Assuming this proposal passes, the foundation will post a link to Joe’s wallet on the foundation’s website. This posting may be subject to verification of the wallet software by the security council for any malware.

Example 2

A group of currency holders wishes to have the currency listed on ExchangeX a cryptocurrency exchange. There is a 100EUR application fee and, if accepted, a 10,000EUR listing fee. The group enters a proposal onto the blockchain “The foundation shall convert sufficient funds in the dev reserve to 100EUR to apply to ExchangeX to list the currency on their exchange, shall make application to ExchangeX to list the currency, and if approved, shall convert sufficient funds in the dev reserve to pay the 10,000EUR listing fee”

If this proposal passes, the foundation liquidates 100EUR worth of dev fee funds, applies to ExchangeX, and if approved, liquidates 10,000EUR worth of dev fee funds to get listed on ExchangeX.

Example 3

Alicia is an independent developer who has created an extension to the full node software which allows for an optimization in the protocol that reduces node to node bandwidth.

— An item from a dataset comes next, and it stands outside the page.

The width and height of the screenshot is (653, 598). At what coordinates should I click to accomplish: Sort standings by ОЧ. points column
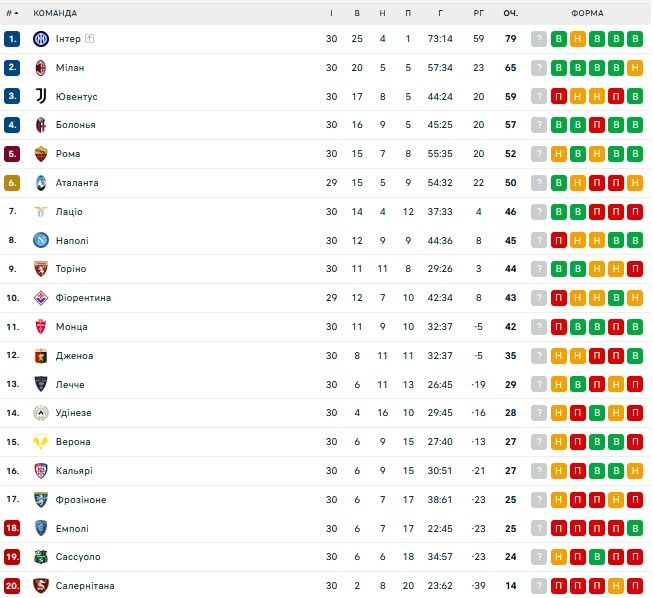(x=510, y=13)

Alicia enters the following proposal on the blockchain “Merge pull request 3527 which allows for optimization of network protocol”.

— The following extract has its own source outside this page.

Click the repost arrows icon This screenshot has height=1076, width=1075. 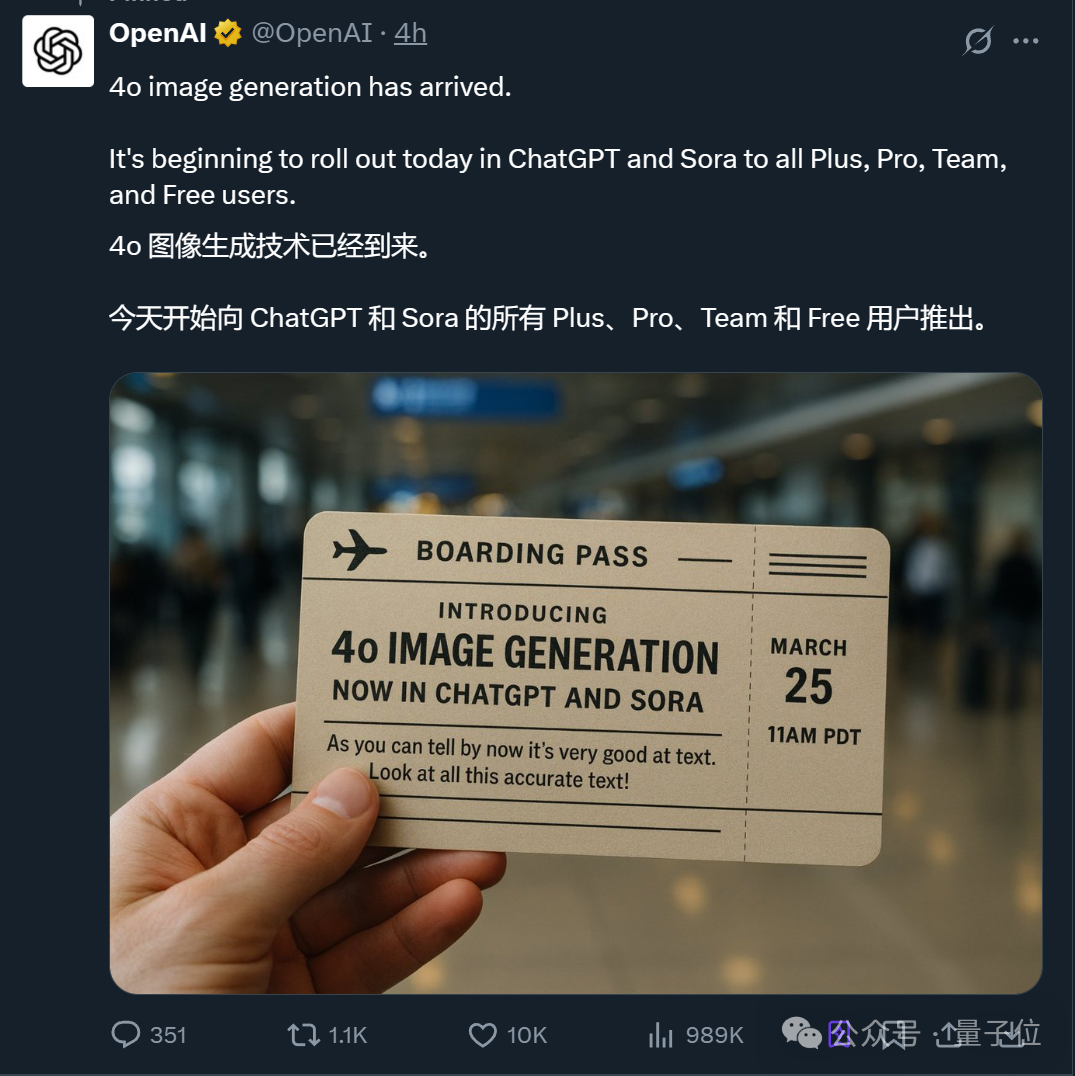tap(303, 1034)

If this proposal passes, the PR will be merged onto the main branch of production code and binaries will be built, subject to signoff of the security council.

Example 4

ChenLi is a developer working for a commercial enterprise which makes hardware wallets. This enterprise wants to incorporate CoinX into their wallet, however they are not sure if there will be an ROI due to CoinX being in its infancy, and therefore they want to cost share some of the developer expenses. ChenLi enters the following proposal on the blockchain: “The foundation is authorized to pay USD $5,000 to CompanyY LLC for the purpose of cost sharing the development of a hardware wallet. Further details can be found at this URL: xxx”

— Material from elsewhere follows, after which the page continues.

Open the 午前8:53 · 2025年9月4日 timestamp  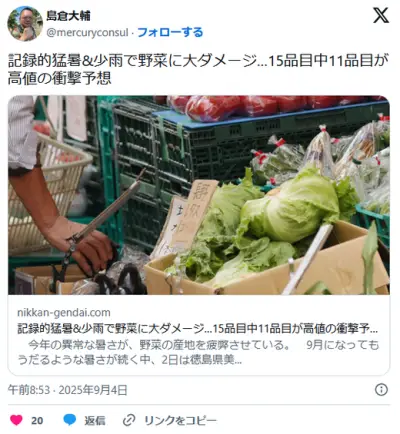pyautogui.click(x=68, y=390)
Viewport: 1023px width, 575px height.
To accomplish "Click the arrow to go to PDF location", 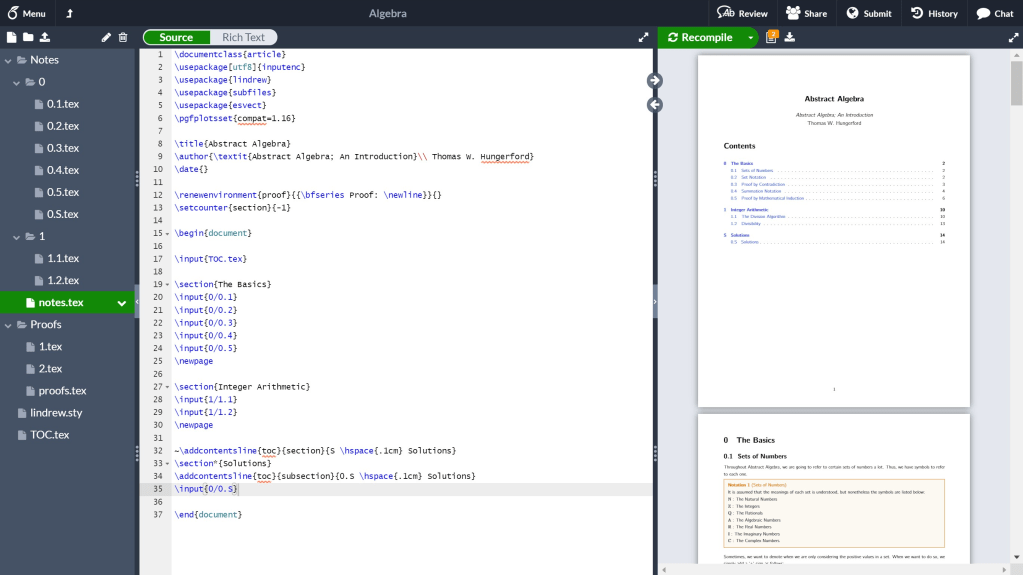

If this proposal passes, the foundation will convert sufficient funds in the dev reserve to pay CompanyY LLC for their work on the hardware wallet.

Example 5

Joachim is a user of CoinX. He believes the burn % per transaction is too low and that CoinX has become inflationary. He submits the following proposal to the blockchain: “The foundation is authorized to pay Coinx 50,000 as a developer bounty to perform programming to increase the burn % from X to Y”. After discussion the bounty is changed to CoinX 100,000.

If this proposal passes, the foundation will issue a developer bounty to change the burn % from X to Y. It is likely that the “core developers” will work on this to jointly split the proceeds, however any developer may claim the bounty if they are the first to submit an accepted pull request.

Important Point 1: The role of the security council is strictly to rule on security issues. The security council may not reject a change request or code merge based on any perceived reduction of value of the project or any subjective measure. A rejection by the security council must be accompanied by a clear finding of malicious intent by the developer for a code change with detailed analysis.

Important Point 2: The role of the foundation is entirely ministerial. The foundation is bound to act on any proposal which passes so long as the foundation is capable of acting on it. Code changes must be merged (if approved by the security council). Funds must be expended if the vote has passed. The foundation has no authority to second guess the voting user base.

Important Point 3: Requests for changes to the core full node functionality should follow a templated proposal which is easily accessible so that there is no confusion about how to issue developer bounties and what the conditions of acceptance are. This will avoid any appearance of favoritism or insider dealing.

Conclusion

I have presented a theoretical and practical framework for consensus governance of open source cryptocurrency projects which aligns all factions with higher value of the chain, provides for clear and egalitarian governance, does not favor any one faction over any other and resists the influence of outside forces.